ONNX in a nutshell
In the majority of use cases ONNX will be the machine learning interoperability for you. Of course it’s evolving, but there is a lot of support for training frameworks, support for algorithms and inference hardware acceleration already.
Why should I care about ONNX?
When you are working with artificial intelligence you’ll learn that there a lot of different frameworks to train models, runtimes to execute models, potentially compilers to improve runtime of interences and other tooling. When it comes to inference runtime optimization (including optimization of potentially very costly pre-processing) the hardware architectures the models may be deployed onto can make a significant difference.
Often there is need for interoperability between these different tools. E.g. when training a model with algorithm A in framework X the trained model may have a better prediction accuracy, lower execution runtime and better other “quality attributes” than when training a model with the same algorithm A but a different framework Y. For a different algorithm the situation could be the other way arround. The reason for this is that the low level implementation of the algorithms differ or that they use slightly different algorithms which are called the same.
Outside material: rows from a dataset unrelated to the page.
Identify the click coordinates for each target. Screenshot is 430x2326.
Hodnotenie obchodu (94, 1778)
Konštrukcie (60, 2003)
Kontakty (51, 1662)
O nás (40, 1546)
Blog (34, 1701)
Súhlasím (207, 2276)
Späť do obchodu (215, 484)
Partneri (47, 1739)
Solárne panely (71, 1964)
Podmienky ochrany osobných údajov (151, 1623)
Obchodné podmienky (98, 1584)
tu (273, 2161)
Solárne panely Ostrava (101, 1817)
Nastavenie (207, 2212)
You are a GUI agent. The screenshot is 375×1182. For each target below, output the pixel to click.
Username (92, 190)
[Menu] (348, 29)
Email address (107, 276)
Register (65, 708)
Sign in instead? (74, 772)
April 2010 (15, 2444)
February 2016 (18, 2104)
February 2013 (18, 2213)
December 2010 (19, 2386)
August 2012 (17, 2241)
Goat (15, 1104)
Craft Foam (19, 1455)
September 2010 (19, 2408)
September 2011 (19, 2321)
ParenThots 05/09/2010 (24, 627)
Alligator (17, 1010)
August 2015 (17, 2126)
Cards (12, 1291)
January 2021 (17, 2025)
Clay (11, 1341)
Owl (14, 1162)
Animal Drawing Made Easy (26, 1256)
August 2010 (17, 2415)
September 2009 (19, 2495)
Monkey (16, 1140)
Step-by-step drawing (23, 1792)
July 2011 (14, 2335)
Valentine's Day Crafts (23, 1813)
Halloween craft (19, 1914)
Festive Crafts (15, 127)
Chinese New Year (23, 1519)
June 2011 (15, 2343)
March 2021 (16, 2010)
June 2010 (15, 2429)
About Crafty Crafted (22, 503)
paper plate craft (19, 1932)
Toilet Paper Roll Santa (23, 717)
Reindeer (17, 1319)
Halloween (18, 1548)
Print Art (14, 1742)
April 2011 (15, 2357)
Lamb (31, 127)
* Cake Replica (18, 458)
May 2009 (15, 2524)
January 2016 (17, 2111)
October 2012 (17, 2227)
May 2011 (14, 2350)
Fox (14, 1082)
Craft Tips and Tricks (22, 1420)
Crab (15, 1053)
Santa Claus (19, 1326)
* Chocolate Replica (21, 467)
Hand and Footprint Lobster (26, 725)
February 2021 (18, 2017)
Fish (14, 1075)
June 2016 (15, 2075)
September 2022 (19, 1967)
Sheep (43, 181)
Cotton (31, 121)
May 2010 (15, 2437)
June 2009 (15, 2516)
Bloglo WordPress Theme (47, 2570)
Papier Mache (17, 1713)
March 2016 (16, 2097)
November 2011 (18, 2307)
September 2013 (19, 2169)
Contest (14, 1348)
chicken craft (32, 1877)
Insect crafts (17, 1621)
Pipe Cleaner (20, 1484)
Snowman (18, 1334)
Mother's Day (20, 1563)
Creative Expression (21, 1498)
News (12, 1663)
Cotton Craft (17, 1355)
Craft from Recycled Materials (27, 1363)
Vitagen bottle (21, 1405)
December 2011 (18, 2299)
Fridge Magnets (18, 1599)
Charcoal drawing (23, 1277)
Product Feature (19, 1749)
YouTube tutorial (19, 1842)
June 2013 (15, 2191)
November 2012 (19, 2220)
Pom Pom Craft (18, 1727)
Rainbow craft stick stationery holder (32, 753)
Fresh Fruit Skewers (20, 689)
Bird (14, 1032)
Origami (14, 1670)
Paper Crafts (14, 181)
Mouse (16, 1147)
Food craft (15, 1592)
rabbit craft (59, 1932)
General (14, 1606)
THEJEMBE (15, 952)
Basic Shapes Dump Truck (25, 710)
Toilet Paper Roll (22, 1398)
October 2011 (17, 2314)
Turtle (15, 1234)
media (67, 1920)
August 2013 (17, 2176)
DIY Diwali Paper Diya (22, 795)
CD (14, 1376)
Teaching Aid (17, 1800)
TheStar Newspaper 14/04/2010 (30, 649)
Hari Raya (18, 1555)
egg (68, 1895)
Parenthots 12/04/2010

In addition the development experience with framework Y could be way better than the one provided by framework X.
However w.r.t. inference runtime deployment you’ve two choices:
- either you deploy the inference runtimes for all the frameworks you want to use right now and foresee the need to extend your overall runtime with additional frameworks or
- use an interoperability standard like ONNX to serialize the trained model in a way that it may be executed by whatever interoperability standard runtime and every runtime implementation you might think of.
You’ll recognize Cadence and NVIDIA which are big players in the industrial/embedded domain for high performance computing. In addition there is Intel AI which is well known for their Intel Neural Compute Stick 2 which enables significant faster inference in case the architecture (X64: Windows, Mac, Linux + ARM64: embedded Linux) does not provide other hardware acceleration like GPUs in comparison to plain CPU-based acceleration. “Significant faster” means dependent on the source considered roughly in the range between 5–10. There is already good hardware acceleration support for ONNX and it will get even better in the future.
A comparison between ONNX and it’s potential alternatives is not part of this post. However it’s important to note that there are alternative interoperability standards which are in general usually not compatible with ONNX in a complimentary manner and deciding for ONNX could make switching to an alternative a lot harder.
- Neural Network Exchange Format (NNEF): A serialization format which tries to abstract machine representation as much as possible while desribing networks in a manner which allows highly efficient hardware acceleration. For a comparison with ONNX refer to the NNEF website.
- special_k: A serialization format focussed on providing strong statistical and security guarantees for non-dockerized model deployments. For an introduction refer to this release blog post.
From a technological perspective NNEF and special_k are quite interesting. However right now both standards are quite new (initial releases 2018 and 2020 respectively) and not supported widely enough. In the majority of cases you’ll either end up not using an interoperability standard at all or ONNX.
The dimensions of interoperability
- Data format interoperability: The ability to exchange persisted (serialized) pre-processing, trained model and post-processing.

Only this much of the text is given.